If you have loan outgoings to keep up with each month you could struggle to continue paying them if you lost your income. You could of course rely on savings, however if you were to be unemployed or incapacitated for any length of time those savings could run out. You could also apply for State benefit, but you have to be eligible to claim and even then the income you got might not be enough to pay your loan repayments. Loan insurance however can be taken for a small premium that is payable each month and this would allow you to cover your repayments and receive this income.
Policies begin to payout for a certain amount of time after you have become incapacitated or unemployed. The majority of providers will offer cover that continues for a period of 12 months, however some providers might offer a policy that would continue for up to 24 months. Some ask that you wait for up to 30 days and others ask a period of 90 days of waiting to put in your claim. During this time you would not have to worry about where you would find the money to continue meeting your commitments. You would have the money in the bank to fall back on which means you are able to concentrate on finding a suitable job that pays the salary you are accustomed to getting. If you are unfit for work it would then allow you to concentrate on making a recovery.
Loan insurance has suffered from a bad history due to the fact that the Financial Services Authority highlighted mis-selling in 2005. It was found that cover had been sold to individuals that could not possibly hope to claim on their policy. This included those who were retired or who only worked part time. Often there had been no or little information given at the time of selling the cover and essential information about what the cover can and cannot do was not mentioned. All payment protection comes with exclusions and it is essential that these are checked against your circumstances if you are to be sure that a policy is suitable. You also have to compare the small print of the policy as some providers will add in more exclusions that others.
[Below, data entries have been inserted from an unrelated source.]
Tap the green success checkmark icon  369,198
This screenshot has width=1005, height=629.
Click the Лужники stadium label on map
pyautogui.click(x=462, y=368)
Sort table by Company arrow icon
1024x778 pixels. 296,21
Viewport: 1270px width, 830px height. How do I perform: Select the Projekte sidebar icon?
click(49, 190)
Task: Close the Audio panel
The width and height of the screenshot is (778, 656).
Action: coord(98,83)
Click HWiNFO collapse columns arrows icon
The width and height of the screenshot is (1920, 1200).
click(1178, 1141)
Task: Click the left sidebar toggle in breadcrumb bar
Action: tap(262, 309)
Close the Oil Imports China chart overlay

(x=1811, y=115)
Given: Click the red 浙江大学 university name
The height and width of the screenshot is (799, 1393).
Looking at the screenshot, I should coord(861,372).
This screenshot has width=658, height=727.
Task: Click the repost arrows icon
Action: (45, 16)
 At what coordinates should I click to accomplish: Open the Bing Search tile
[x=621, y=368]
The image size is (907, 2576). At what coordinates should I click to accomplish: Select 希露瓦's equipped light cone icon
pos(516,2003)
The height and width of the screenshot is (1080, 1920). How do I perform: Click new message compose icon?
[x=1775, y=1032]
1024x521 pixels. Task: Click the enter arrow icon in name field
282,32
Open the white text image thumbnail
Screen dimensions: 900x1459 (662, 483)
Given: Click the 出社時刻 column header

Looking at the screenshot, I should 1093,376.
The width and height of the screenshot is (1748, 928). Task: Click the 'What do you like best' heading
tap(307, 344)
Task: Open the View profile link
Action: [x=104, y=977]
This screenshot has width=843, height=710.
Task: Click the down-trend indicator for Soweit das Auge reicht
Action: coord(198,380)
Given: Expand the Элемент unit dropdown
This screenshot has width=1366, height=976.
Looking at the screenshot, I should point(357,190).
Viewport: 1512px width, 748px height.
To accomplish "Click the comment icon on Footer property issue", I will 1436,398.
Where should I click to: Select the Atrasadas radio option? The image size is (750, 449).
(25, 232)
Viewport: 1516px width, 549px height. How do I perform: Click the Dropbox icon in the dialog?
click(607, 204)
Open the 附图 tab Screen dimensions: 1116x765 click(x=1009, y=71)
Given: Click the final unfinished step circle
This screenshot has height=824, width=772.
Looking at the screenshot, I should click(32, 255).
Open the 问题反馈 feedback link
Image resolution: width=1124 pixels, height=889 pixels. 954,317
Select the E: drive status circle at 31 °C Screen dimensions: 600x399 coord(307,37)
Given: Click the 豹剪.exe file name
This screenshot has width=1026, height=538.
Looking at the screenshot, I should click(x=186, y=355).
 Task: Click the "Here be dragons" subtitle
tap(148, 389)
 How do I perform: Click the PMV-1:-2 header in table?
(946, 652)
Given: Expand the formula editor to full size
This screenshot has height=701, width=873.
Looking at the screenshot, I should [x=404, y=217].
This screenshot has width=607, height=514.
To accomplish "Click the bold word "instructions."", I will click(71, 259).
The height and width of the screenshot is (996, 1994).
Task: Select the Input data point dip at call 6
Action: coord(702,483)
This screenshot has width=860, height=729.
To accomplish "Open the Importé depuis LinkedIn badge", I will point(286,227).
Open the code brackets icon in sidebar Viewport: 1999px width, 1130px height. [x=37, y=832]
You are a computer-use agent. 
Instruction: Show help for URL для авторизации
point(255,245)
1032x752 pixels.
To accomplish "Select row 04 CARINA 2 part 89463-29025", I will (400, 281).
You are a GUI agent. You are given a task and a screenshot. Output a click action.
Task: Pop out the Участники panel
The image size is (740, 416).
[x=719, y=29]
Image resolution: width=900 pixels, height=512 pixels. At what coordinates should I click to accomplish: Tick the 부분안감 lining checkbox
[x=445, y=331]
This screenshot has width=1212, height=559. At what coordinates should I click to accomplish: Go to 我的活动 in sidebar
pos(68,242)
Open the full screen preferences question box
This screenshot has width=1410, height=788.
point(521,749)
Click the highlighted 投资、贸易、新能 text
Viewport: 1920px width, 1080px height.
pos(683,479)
While some changes for the better have been seen in the selling of loan insurance there is still more needs to be done. High street lenders still have a stranglehold over the sector and many consumers are still not aware that they can choose to shop around and compare protection. The high street lenders will not make the consumer aware of their options for taking a policy because by adding in protection alongside their loan they bring in ?4 billion each year in profits. Never be conned into believing that the borrowing depends on you covering it with the protection offered, you always have a choice of whether you wish to protect it or not and to choose to buy your policy independently of the loan.
Taking on credit in any form whether it is by way of a loan or spending on credit cards means that you are in debt until you have repaid in full. While you are working everything might be going smoothly, unless you get too far into debt, however if you were to lose your income problems arise if you cannot continue repaying. A loan insurance policy can be taken out to protect your repayments and this would allow you to continue paying if you fall ill, suffer an accident or should become unemployed.
If you cannot maintain the repayments then at the very least you will see your credit rating affected. You will get a bad mark on your credit file for being a none payer and this means that anytime you go for a loan in the future you could be turned down. Your credit rating is the first thing that all lenders will look at and if yours is bad then you can expect to pay a higher rate of interest even if you manage to get a loan.
Loan insurance has in the past caused much concern after it was brought to light in 2005 that mis-selling of cover had occurred. The mis-selling ranged from selling policies to those who stood no chance of being able to claim on them to failing to give essential advice. The cost of payment protection with lenders on the high street can work out expensive. Many people believe that just because they got a low rate of interest for the loan then they will also get the best deal on the cost of insuring the repayments. This in the majority of circumstances is not the case. Often when taking protection with the high street lender they will calculate the cost of insurance on the full term of the loan and then add interest on top. This means you pay not only interest on the amount you are borrowing but also on the protection for the loan as well.
If you choose to buy loan payment protection independently you will be given a quote for protection which is based on your age and the amount you wish to cover each month up to a certain amount. You would then pay the premium and if you should find yourself unable to work or become unemployed you would then begin to receive an income tax-free. You would have to wait for a period of time before the policy would begin to pay out. Usually this is between days 30 and 90, however some providers will backdate your policy to the first day of you being unemployed or of being unfit for work. All ethical providers will supply you with the key facts regarding their loan insurance polices. This is where you can find out when cover begins and ends and also what exclusions there are in the protection policy. All policies come with some exclusions but they differ, with some providers adding in more than others.
Simon Burgess has sinced written about articles on various topics from Mortgage Insurance, Finances and Income Protection Insurance. Simon Burgess is Managing Director of the award-winning , a specialist provider of. Simon Burgess's top article generates over 74000 views. to your Favourites.